672 16 Bit Izhikevich Neuron

Izhikevich model 

The Izhikevich model is a simple spiking neuron model that builds on the 
    dynamics of the simplistic leaky integrate-and-fire model, adding 
    complexity of the Hodgkin-Huxley model with minimal computational 
    cost.

    The model is described by the following system:

        v' = 0.04*v^2 + 5*v + 140 - u + I
        u' = a*(b*v - u)
        if v >= 30 then {v = c; u = u + d}

        where: 
            a, b, c, d = dimensionless constants

                Regular Spiking (RS) Excitatory Neuron:
                    a = 0.02, b = 0.2, c = -65, d = 8

                
            v = membrane potential
            u = membrane recovery (Na and K, neg feedback to v)
            a = time scale of the recovery variable u (small = slow recovery)
            b = sensitivity of the recovery variable u to v
                    Larger values increase sensitivity and lead to more 
                    spiking behavior. b<a(b>a) is saddle-node
            c = after spike reset value of v
                    caused by fast K+ channels
            d = after spike reset value of u
                    caused by slow Na+ & K+ channels
            I = input current

    The constants for the model differential equation v' are experimentally
        determined by fitting the model to the desired neuron behavior.

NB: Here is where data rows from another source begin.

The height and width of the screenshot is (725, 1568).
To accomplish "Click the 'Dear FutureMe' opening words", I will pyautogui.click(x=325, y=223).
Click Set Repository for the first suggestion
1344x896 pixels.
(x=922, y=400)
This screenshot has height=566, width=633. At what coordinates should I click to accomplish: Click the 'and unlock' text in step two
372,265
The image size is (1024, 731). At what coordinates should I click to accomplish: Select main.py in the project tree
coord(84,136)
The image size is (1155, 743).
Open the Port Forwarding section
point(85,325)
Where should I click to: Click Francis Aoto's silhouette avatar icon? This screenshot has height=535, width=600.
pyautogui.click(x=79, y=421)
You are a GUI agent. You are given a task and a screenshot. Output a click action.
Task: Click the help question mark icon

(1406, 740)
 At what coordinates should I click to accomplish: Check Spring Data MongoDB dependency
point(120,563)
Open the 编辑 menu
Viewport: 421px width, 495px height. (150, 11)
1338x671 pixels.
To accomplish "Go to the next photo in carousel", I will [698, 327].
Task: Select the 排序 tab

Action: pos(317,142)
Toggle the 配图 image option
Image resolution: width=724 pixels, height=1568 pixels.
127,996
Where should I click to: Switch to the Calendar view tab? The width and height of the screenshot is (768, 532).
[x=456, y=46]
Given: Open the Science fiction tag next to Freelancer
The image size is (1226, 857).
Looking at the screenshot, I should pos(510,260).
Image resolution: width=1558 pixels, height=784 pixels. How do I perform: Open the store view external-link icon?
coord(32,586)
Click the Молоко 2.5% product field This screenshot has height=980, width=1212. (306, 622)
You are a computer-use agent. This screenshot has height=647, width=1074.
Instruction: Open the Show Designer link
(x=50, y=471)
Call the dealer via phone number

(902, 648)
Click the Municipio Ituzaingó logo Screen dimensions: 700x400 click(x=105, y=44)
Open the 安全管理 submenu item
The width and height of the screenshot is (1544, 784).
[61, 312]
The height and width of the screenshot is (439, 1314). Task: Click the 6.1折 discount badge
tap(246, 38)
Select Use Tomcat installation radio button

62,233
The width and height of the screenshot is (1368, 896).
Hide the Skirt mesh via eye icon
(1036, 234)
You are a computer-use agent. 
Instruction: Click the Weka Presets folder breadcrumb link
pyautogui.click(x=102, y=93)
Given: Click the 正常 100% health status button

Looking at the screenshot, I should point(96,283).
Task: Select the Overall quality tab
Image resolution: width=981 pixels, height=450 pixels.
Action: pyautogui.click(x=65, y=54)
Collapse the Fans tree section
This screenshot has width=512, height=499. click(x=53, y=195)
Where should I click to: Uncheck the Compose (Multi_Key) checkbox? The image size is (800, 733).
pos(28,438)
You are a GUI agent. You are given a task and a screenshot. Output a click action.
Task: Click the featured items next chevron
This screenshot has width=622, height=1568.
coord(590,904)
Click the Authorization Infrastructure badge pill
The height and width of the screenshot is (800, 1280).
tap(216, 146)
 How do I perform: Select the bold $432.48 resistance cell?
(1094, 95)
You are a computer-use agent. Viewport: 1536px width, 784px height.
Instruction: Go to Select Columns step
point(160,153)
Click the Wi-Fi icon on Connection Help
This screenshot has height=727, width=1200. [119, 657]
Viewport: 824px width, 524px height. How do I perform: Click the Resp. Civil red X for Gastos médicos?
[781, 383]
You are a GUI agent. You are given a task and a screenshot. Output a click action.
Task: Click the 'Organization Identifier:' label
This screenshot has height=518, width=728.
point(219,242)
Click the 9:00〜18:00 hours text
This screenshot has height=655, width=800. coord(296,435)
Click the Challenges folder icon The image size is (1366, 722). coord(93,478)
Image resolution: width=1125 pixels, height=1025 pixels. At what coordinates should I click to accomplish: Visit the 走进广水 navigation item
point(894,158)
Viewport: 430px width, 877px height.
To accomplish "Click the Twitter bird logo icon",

In 
        the original paper (from which the equations are taken), the model 
        was fit to experimental data from Regular Spiking of a rat cortical 
        neuron.


References:
https://www.izhikevich.org/publications/spikes.pdf

To test the model, use the supplied test-bench. The test-bench will run through
    three different scenarios. The first case is the reset test case, which 
    ensure that the model resets properly given a reset condition (res_n = 1).
    The next test case checks to make sure that the model doesn't spike when 
    the input current is below threshold. The spike value for each of these
    included non-spike test cases should be 0. The final test case is the spike 
    test that ensures the model spikes when the input is above the threshold. This
    includes a test for the maximum current to test overflow conditions. Each condition
    is checked with an assert statement.